What happened
The polling stations ran out of ballots
On 3 June 2026, the day of South Korea's 9th nationwide local elections, polling stations across the country ran short of ballot papers — and for the first time, voters were turned away unable to cast their vote on time.
And then — the students answered
189 universities
answered at once
In the days that followed, student councils at 189 universities across the country issued 275 statements. Nearly 86% of them arrived in just two days.
“Where a citizen's vote was stopped, democracy stopped with it.”
Sogang University · Central Operating Committee
“A right taken away cannot be won back through silence.”
Dongyang University · Student Council
How the day unfolded (3–4 June)
- Jun 3, ~1 PMPolling stations in parts of Seoul, including Songpa-gu, ran out of ballots, and voters began to wait.
- Jun 3, ~4:10 PMVoting was suspended at some stations and did not resume until around 5:20 PM.
- Jun 3, eveningThe election commission issued waiting numbers to voters who had arrived before 6 PM and extended the close of voting to 10 PM.

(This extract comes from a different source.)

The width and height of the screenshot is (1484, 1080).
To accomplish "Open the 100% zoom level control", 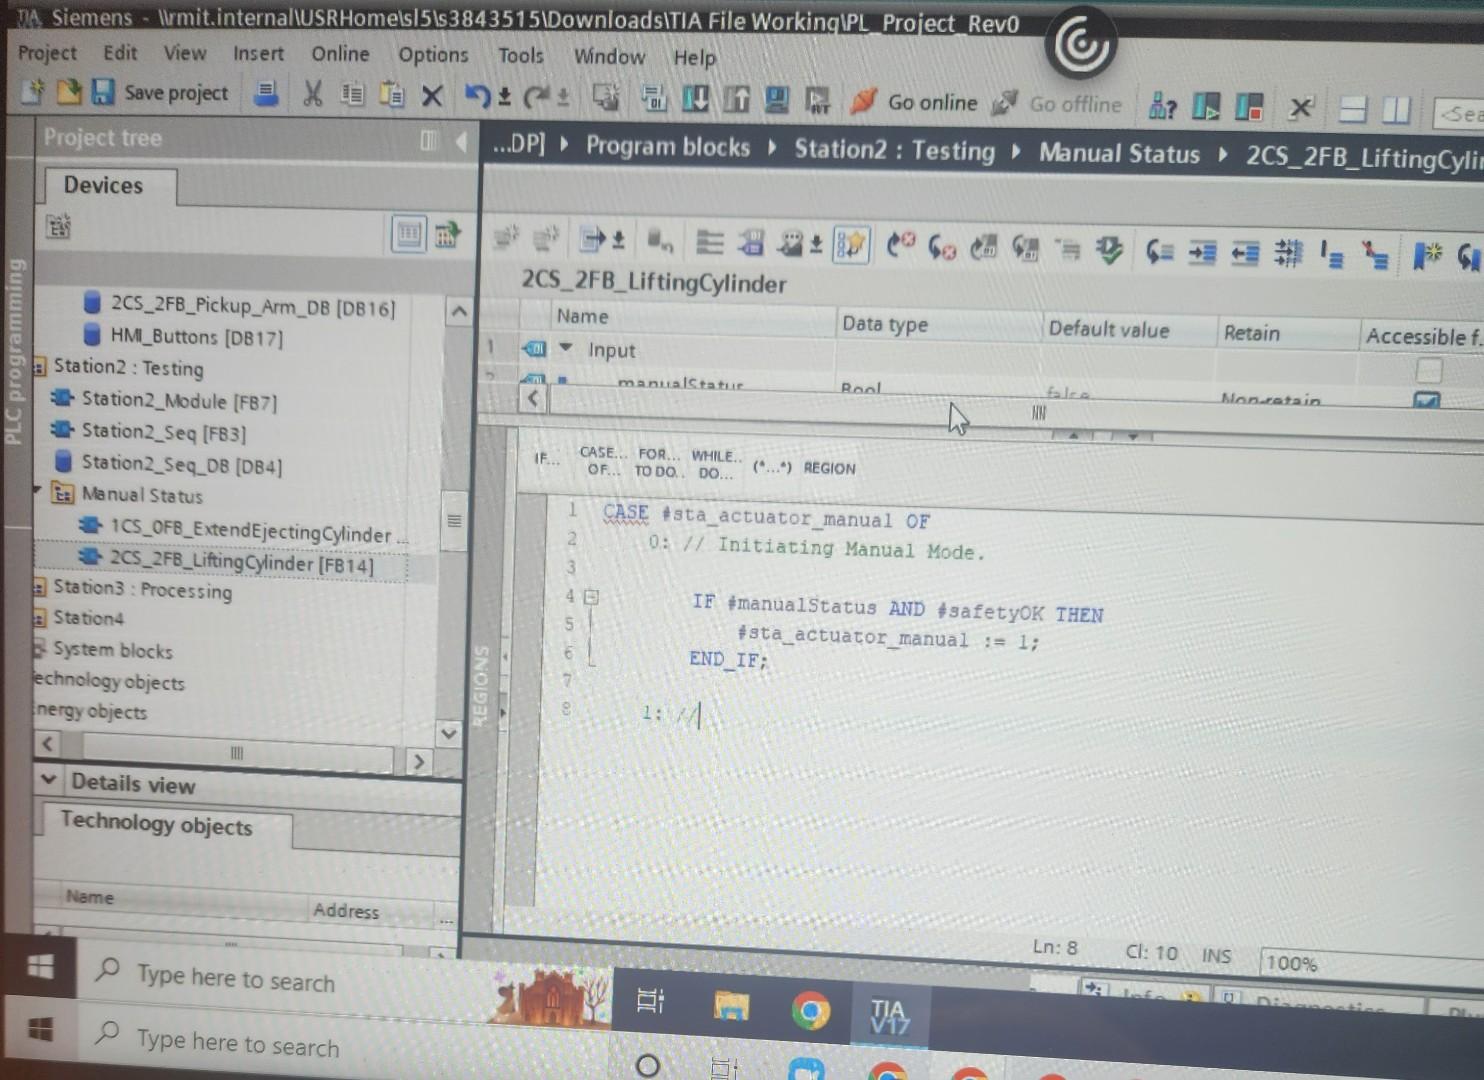I will pyautogui.click(x=1291, y=963).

- Jun 3, 9 PMThe Secretary-General of the National Election Commission issued a public apology.
- Jun 3 night – Jun 4Separately, standoffs broke out outside some polling stations and commission offices, where people demanding a halt to the count blocked ballot boxes from being moved. At the No. 2 station in Jamsil-7-dong, Seoul, a ballot box could not be removed for about 35 hours, delaying the count.
- Jun 4, early morningThe National Election Commission held an emergency session and stated that a ballot shortage is not grounds for postponing the election or holding a re-vote.

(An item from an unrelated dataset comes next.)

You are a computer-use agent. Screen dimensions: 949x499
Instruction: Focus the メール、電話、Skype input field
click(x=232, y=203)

- Jun 4, daytimeThe commission announced it would set up a fact-finding committee to determine the cause.
The facts
- By the commission's 5 June count, ballots ran short at 50 polling stations across 6 cities and provinces, and voting was briefly suspended at 22 of them. (Seoul, Incheon, Daegu, Busan, Ulsan, South Gyeongsang)
- Each local government had reportedly been funded to print ballots for 1.1 times its registered voters — prompting criticism that this was a failure of distribution, not an absolute shortage.
- The shock cut deep because it was the very commission charged with safeguarding the right to vote — guaranteed by Article 24 of the Constitution — that ended up keeping some citizens from voting.